Thanks for asking for comments on this intended replacement for preseeding. This looks like it could work well, I think.
I have, however, not (yet?) compared this automation mechanism against the myriad of features debian-installer (d-i) preseeding supports, so may have missed important features that are lacking on the current draft of autoinstalls. When server-live installer was introduced it was lacking some much requested features which were available in d-i. Scripted installations should allow (at least the same level of but better) more flexibility than interactive installers, so care needs to be taken to not miss features that many of those currently using d-i would expect to see. (This said, overcomplicating configurations and enabling configurations during installations which could just as well be done after booting into the installed system should be prevented, too.) Only then will current d-i preseed users embrace autoinstalls and may actually want to spend the additional person hours required to migrate to autoinstalls.
My thoughts on the documentation:
when the answer to a question is not present in a preseed, d-i stops and asks the user for input. autoinstalls are not like this: if there is any autoinstall config at all, the installer takes the default for any unanswered question (and fails if there is no default).
It would be nice to have a switch which, if set, prevents the use of defaults, causing the installer to fail if settings are not provided in an autoinstall file. This could help debugging, preventing that undesired defaults are used without the administrator noticing. Autoinstalls could log (to a serial console? to an ssh shell?) the settings that were not found in the autoinstall file (and where defaults were assumed).

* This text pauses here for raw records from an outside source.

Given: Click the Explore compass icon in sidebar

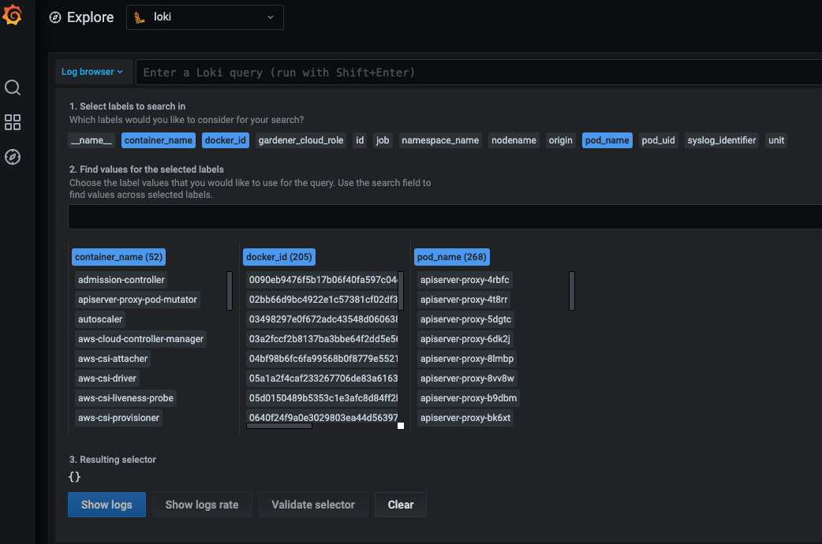Looking at the screenshot, I should click(13, 157).
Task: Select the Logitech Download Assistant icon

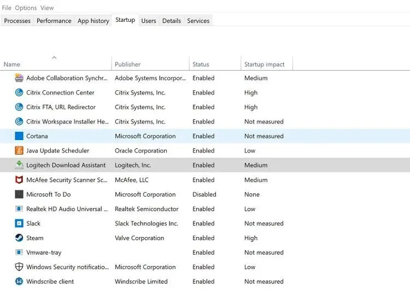Action: click(x=19, y=165)
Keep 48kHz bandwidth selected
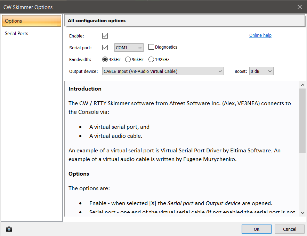The image size is (307, 236). pos(105,59)
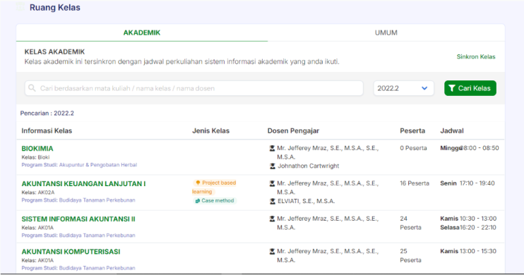Click the Sinkron Kelas link

click(476, 56)
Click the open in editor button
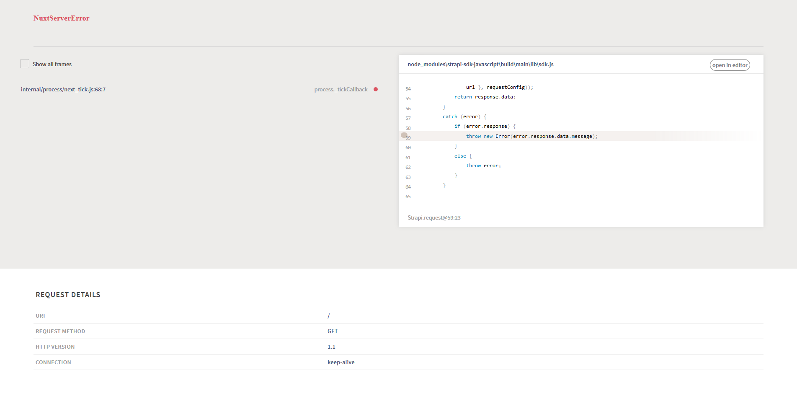797x396 pixels. (730, 65)
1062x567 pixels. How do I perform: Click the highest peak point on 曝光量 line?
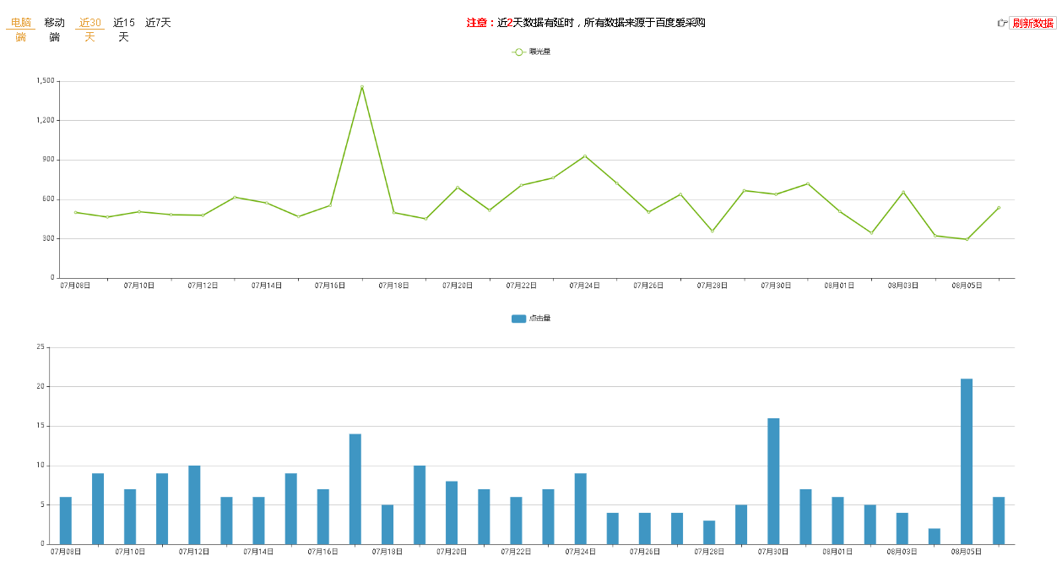tap(362, 86)
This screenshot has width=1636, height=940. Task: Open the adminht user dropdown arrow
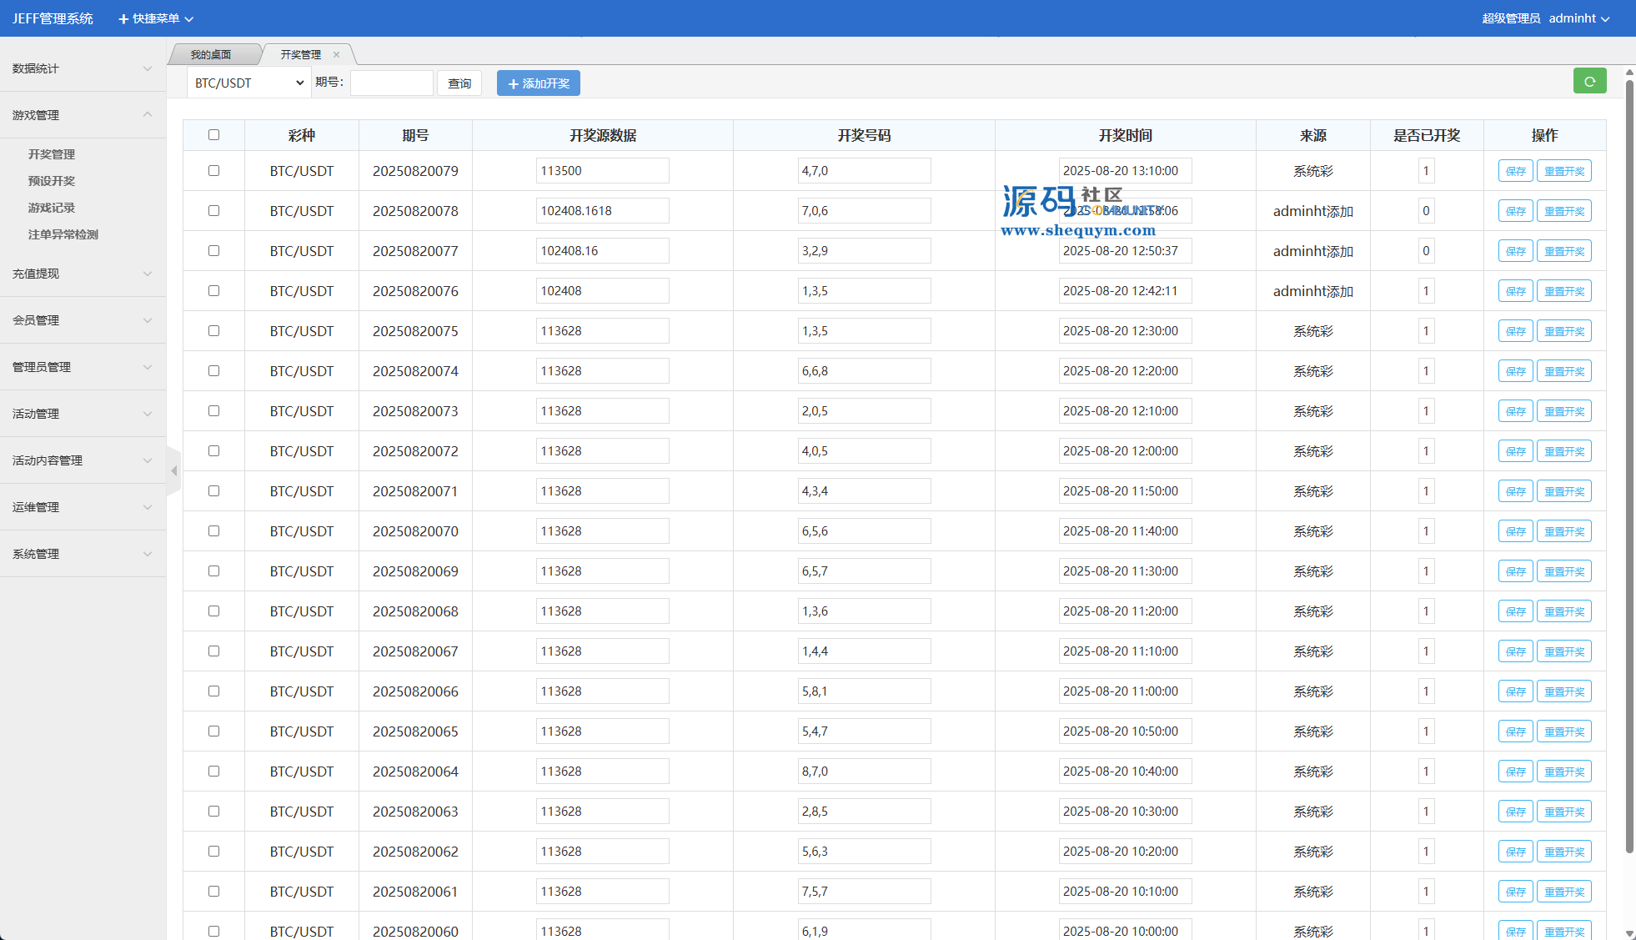pos(1605,19)
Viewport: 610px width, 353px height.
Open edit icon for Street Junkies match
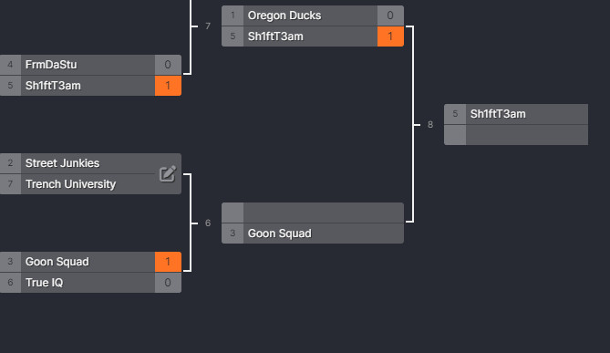coord(168,173)
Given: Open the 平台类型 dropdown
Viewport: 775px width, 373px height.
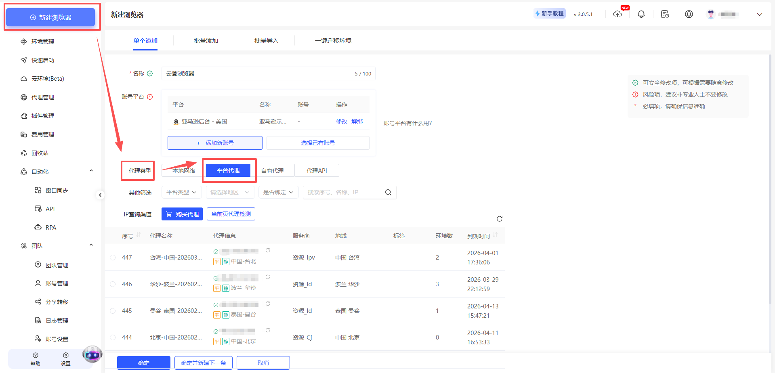Looking at the screenshot, I should (181, 192).
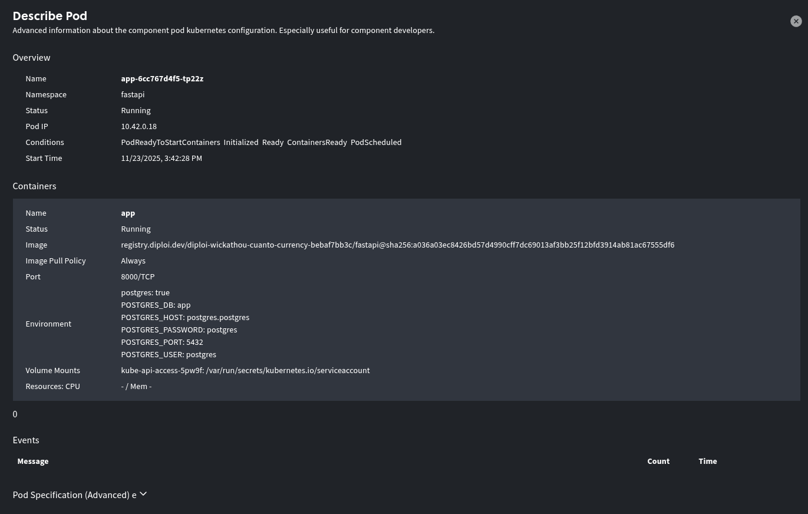Click the Always image pull policy value

click(133, 261)
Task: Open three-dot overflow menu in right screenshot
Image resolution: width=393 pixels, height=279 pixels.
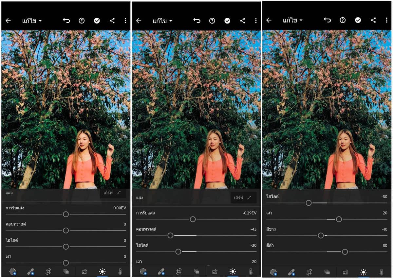Action: point(386,20)
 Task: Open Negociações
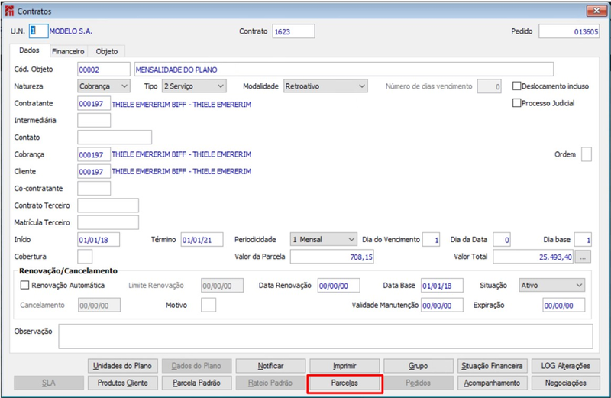565,383
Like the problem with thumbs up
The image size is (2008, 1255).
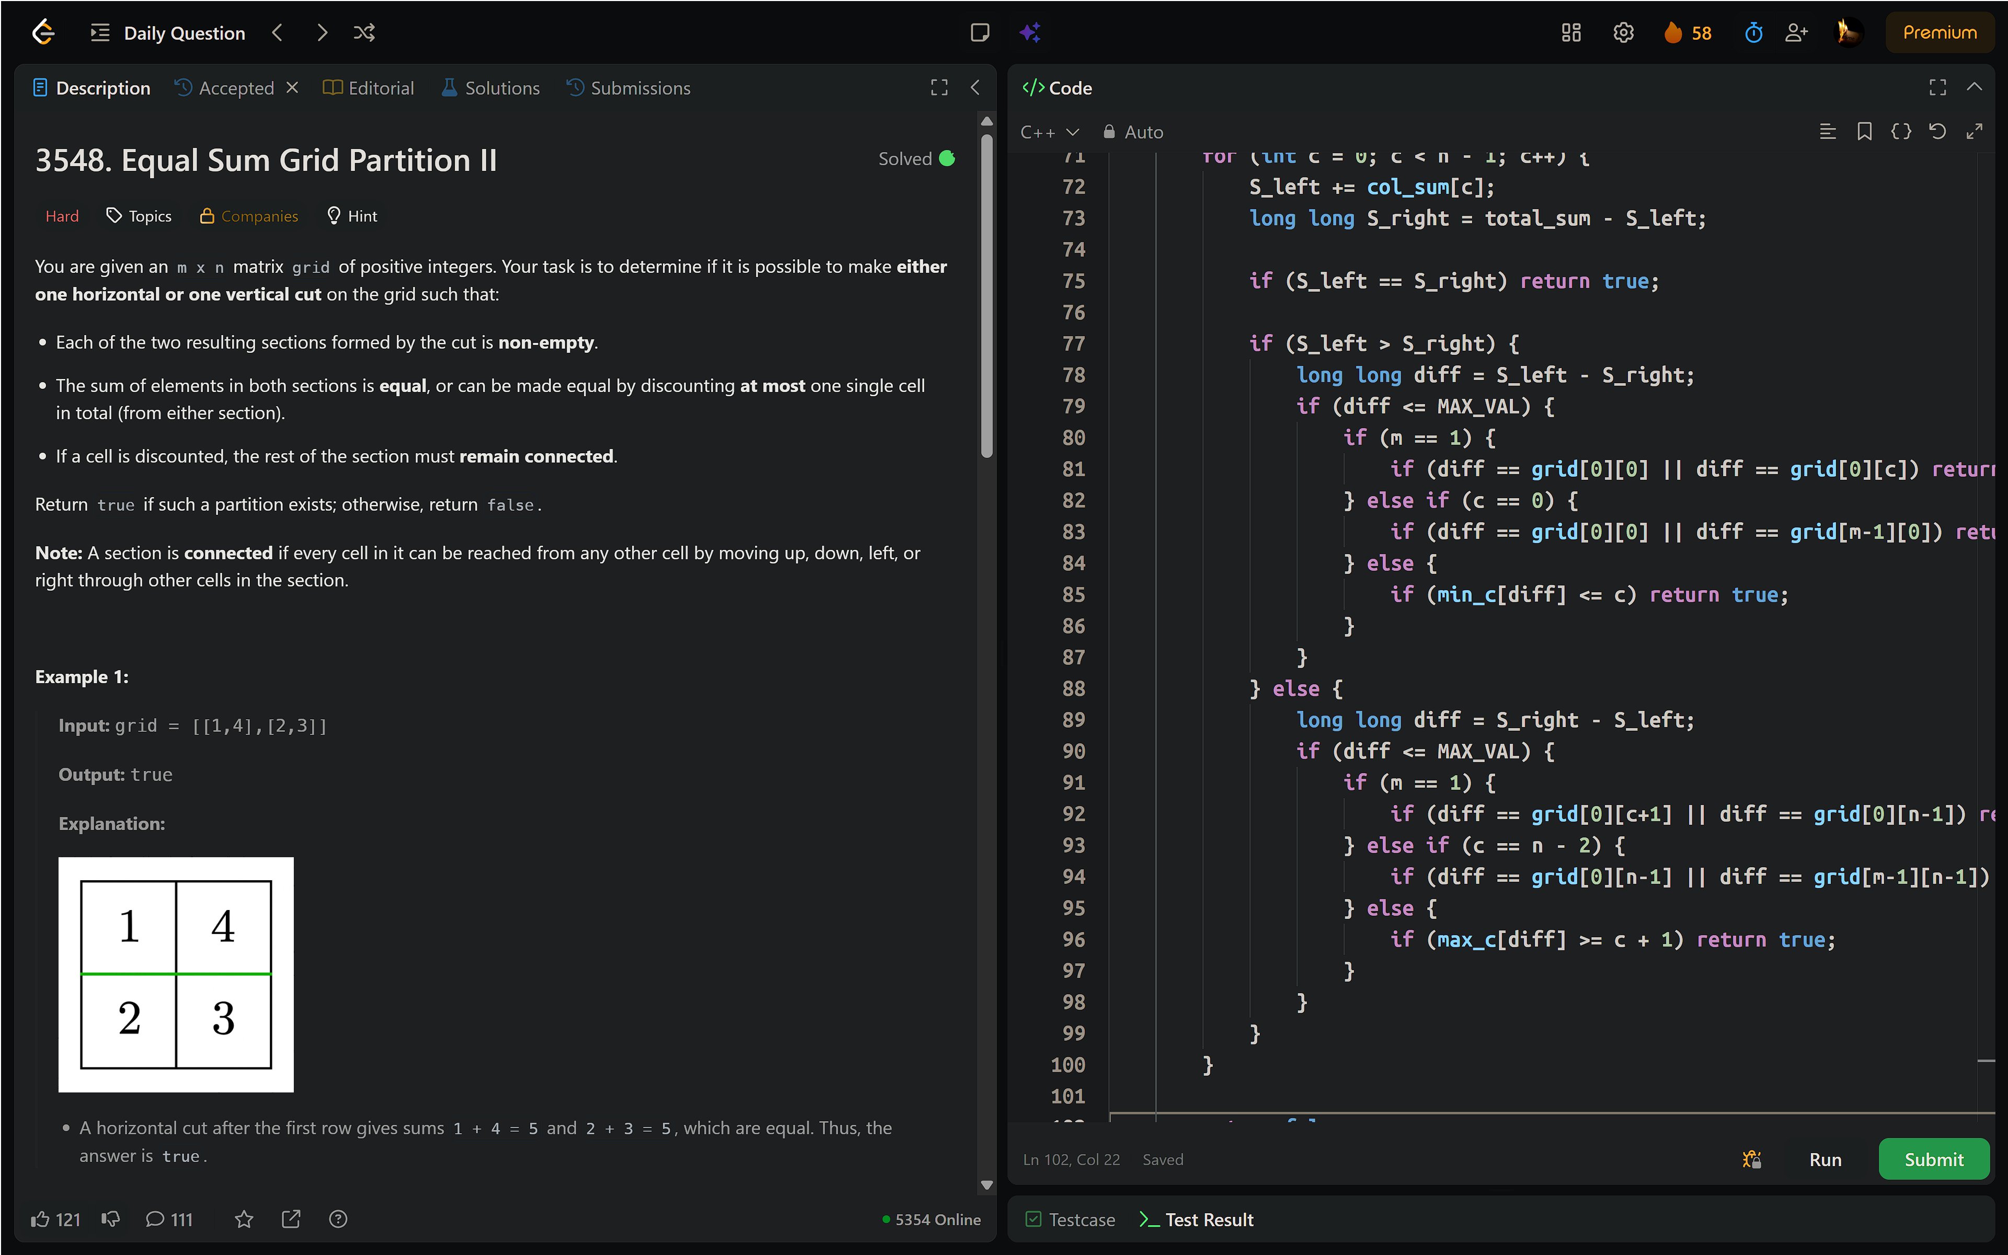(x=40, y=1219)
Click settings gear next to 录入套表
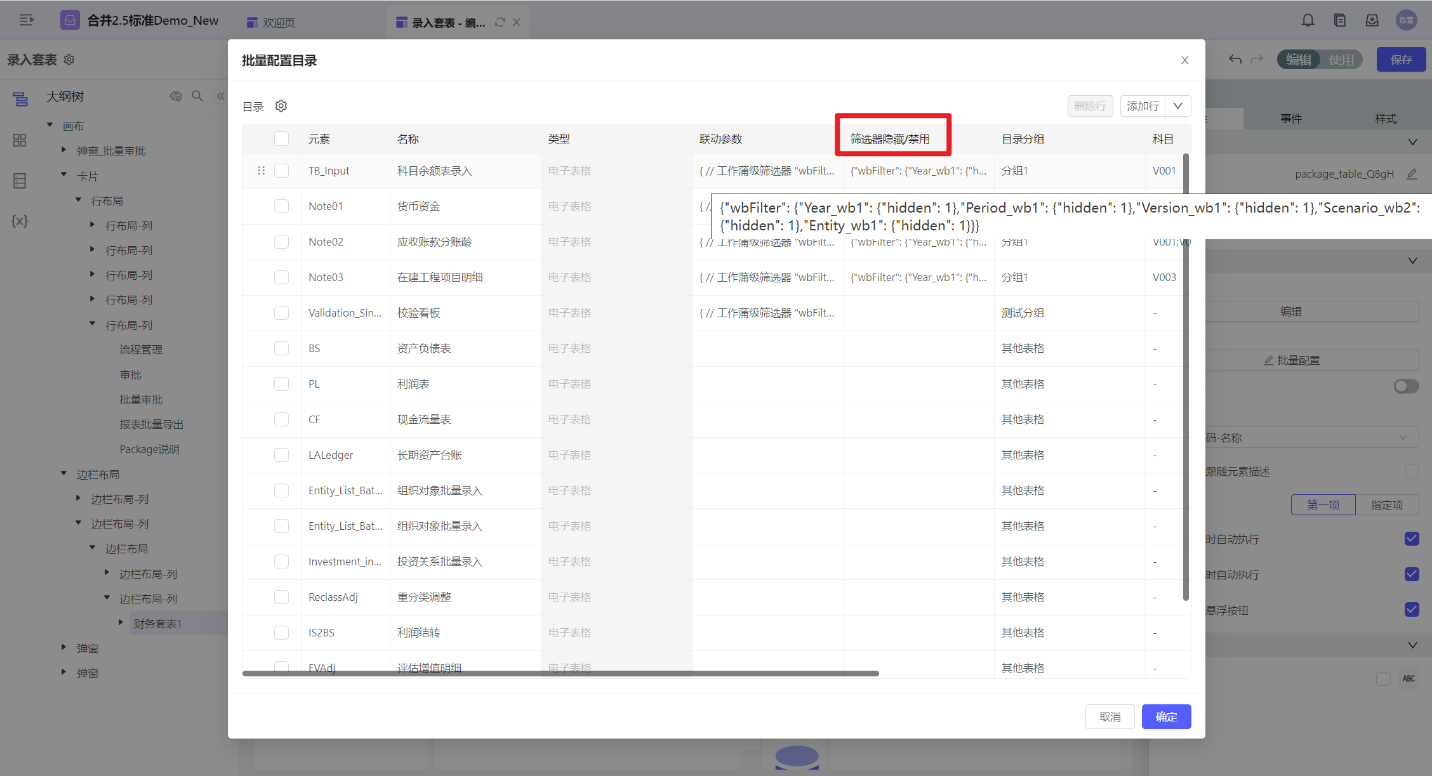 69,60
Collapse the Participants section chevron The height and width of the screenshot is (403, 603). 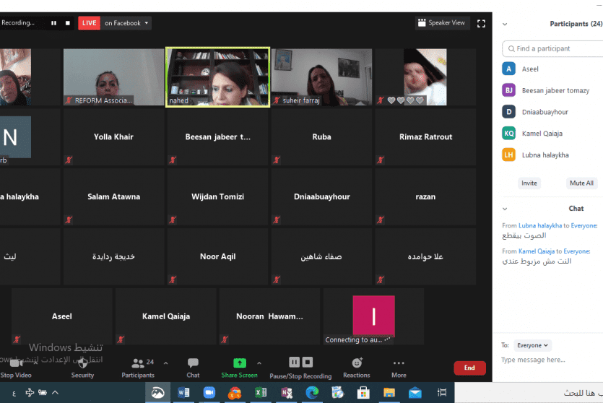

Generally, much thought should go into how installation errors resulting from missing or incorrect data in autoinstall files can be prevented, and, if prevention is not possible, how critical failures can be presented to the user in a way that is easy to access, and easy to understand / interpret. Ideally in a presentation format that is understandable by both humans and machines (large installations on heterogenous systems will need to analyze and handle single autoinstall failures which occur only due to hardware issues). This is an aspect where preseeded d-i has been lacking, and where autoinstall could shine.
It would also be desirable to have every manual server installation produce an autoinstall.yml file based on users’ choices made during the installation, stored on the target file system (e.g. at /var/log/installer/${hostname}_autoinstall.yml), so that reinstalling this server as an autoinstall will be easy, and clones can also be created with minimal modifications.